Eight of the thirteen health variables were significantly associated with mortality and
also a reduction in the subjective survival probabilities. Therefore, as subjective survival probabilities
are associated with health conditions, which are in turn associated with mortality, this would imply that
subjective survival probabilities do predict actual mortality. It was also found that in all age bands, the
subjective survival probabilities (to the same target age) increased between the waves, as would be expected
and these increases were reasonably close to those in the life–table probabilities, except in the
oldest age group. This was a reflection of the overestimation of subjective survival probabilities among the
oldest age group.
As mentioned, the average survival probability declined with age, but there was little
systematic variation in the survival probability as a function of wealth, income or education. Also, few
differences were found between males and females for the effects of SES or health conditions on mortality.
However, males were more likely to overstate their survival chances.
The onset or incidence of a new health condition was found to reduce the subjective
survival probability, but the effect was still substantial. This was indicated by a number of conditions, in
particular, cancer, high blood pressure, diabetes and depression. However, the onset of ADL limitations
increased subjective survival probabilities. The authors provide no explanation for this increase.
The authors note that individuals may misperceive their survival chances and prior work
had indicated that unrealistic stated subjective survival probabilities were associated with low cognitive
performance. Subjective survival probabilities were also overstated at older ages. Despite these recognized
errors in responses, there remains considerable heterogeneity.

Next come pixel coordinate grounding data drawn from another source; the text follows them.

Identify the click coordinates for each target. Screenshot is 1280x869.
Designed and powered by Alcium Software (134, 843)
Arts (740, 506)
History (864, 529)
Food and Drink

As more detailed cross–tabulations of the mortality correlates was not practical,
data–descriptive probit estimation was used. This provided broadly similar results to the cross–
tabulations; again, showing the subjective survival probability is a powerful predictor of mortality. In
addition, it was identified that married respondents had lower mortality rates than singles and that there
was no differential effect of marital status for men compared with women; that is, there was no additional
mortality protection for men.
A significant problem in this study was the rather high rate of non–response to the
survival probabilities. A substantial number of interviews were by proxy and so the question of subjective
survival probability was not asked. This could have important effect on the level and variation in the
subjective survival probabilities. Interviews by proxy were due to the frailty of cognitive impairment of
the subject. This is likely to explain the elevated mortality experienced by this group.
The results of this study suggested that subjective survival probabilities have
considerable explanatory power for mortality. An earlier study, The Health and Retirement Study (HRS) also
found that a subjective perception of health is a significant predictor of mortality and that it varied
appropriately with known risk factors. However, there remains considerable heterogeneity in subjective
survival probabilities, and although this study identifies effects, it makes no attempt to determine
causality. This would be the next step in developing this research, but the authors acknowledge that there
are problems in identifying the subjective variables that individuals use in making their choices and also
some personal characteristics are not easily measurable.
† This paper is based on data from the United States.